_Task directions_
Reproduce the passage about the TLC American Dream rental program word for word.

_Text provided_
============================================================
Coryell said no one has yet signed up for TLC American Dream, which was launched in August. Most of TLC’s renters sign leases in early summer, so Coryell said the real test of the program’s popularity will come next year.
While the program was originally intended to help young couples and families looking to buy their first place, Coryell said it’s open to any TLC renter who wants to sign up.
“If we can keep people for a longer period of time, it helps us because we don’t have to change that unit out every 12 months,” Coryell said. “It helps them if they can have a tangible reward at the end of their tenancy, which they can put toward a home purchase.”
Gary Wilson, a Realtor of A.R. Wilson Realtors and past president of the Springfield Apartment and Housing Association, said he’s not aware of any other apartment managers in Springfield offering a program like TLC’s, but he’s not surprised by the idea.
“As our market dictates how creative landlords have to get, we may see more of this,” Wilson said. “We all have to do what we have to do to benefit our own company … and this sounds like a very good idea.”
TLC American Dream is new to TLC, but helping renters buy is not a new idea in the Ozarks.
Morelock-Ross Properties has offered a similar program for at least 15 years for its rental homes, according to Property Manager Jerri Mitchell.
Mitchell said Morelock-Ross allows renters to put part of their monthly rent toward purchase of their leased Morelock-Ross-built homes.
Mitchell noted that the company doesn’t offer its lease-option program continually, but it will resurrect it as an incentive to fill vacant rental homes. There’s not a set amount set aside for program participants, but Mitchell said it’s usually between $100 and $200 a month.
============================================================
[Data items]
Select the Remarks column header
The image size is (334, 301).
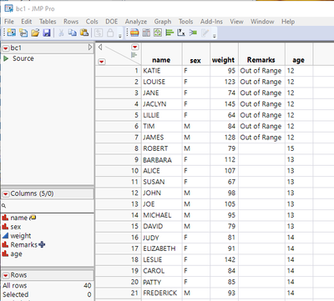tap(261, 60)
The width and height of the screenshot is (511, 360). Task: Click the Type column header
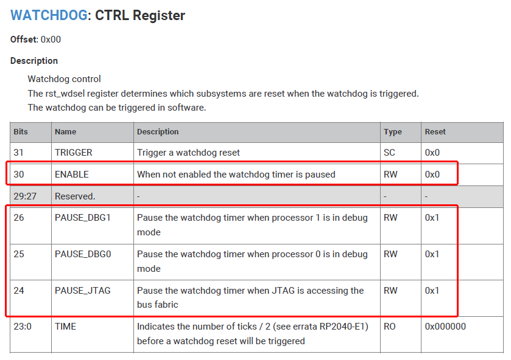click(392, 131)
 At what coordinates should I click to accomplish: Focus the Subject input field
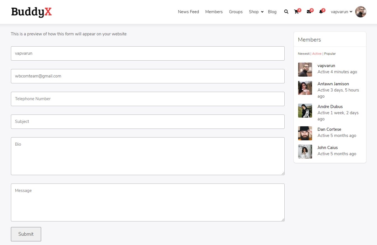pyautogui.click(x=147, y=122)
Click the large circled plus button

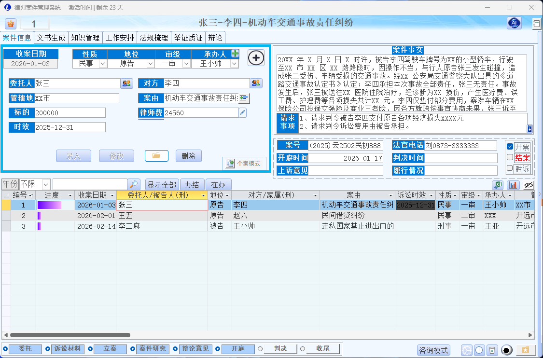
============================================================
_Exercise output_
Coryell said no one has yet signed up for TLC American Dream, which was launched in August. Most of TLC’s renters sign leases in early summer, so Coryell said the real test of the program’s popularity will come next year.
While the program was originally intended to help young couples and families looking to buy their first place, Coryell said it’s open to any TLC renter who wants to sign up.
“If we can keep people for a longer period of time, it helps us because we don’t have to change that unit out every 12 months,” Coryell said. “It helps them if they can have a tangible reward at the end of their tenancy, which they can put toward a home purchase.”
Gary Wilson, a Realtor of A.R. Wilson Realtors and past president of the Springfield Apartment and Housing Association, said he’s not aware of any other apartment managers in Springfield offering a program like TLC’s, but he’s not surprised by the idea.
“As our market dictates how creative landlords have to get, we may see more of this,” Wilson said. “We all have to do what we have to do to benefit our own company … and this sounds like a very good idea.”
TLC American Dream is new to TLC, but helping renters buy is not a new idea in the Ozarks.
Morelock-Ross Properties has offered a similar program for at least 15 years for its rental homes, according to Property Manager Jerri Mitchell.
Mitchell said Morelock-Ross allows renters to put part of their monthly rent toward purchase of their leased Morelock-Ross-built homes.
Mitchell noted that the company doesn’t offer its lease-option program continually, but it will resurrect it as an incentive to fill vacant rental homes. There’s not a set amount set aside for program participants, but Mitchell said it’s usually between $100 and $200 a month.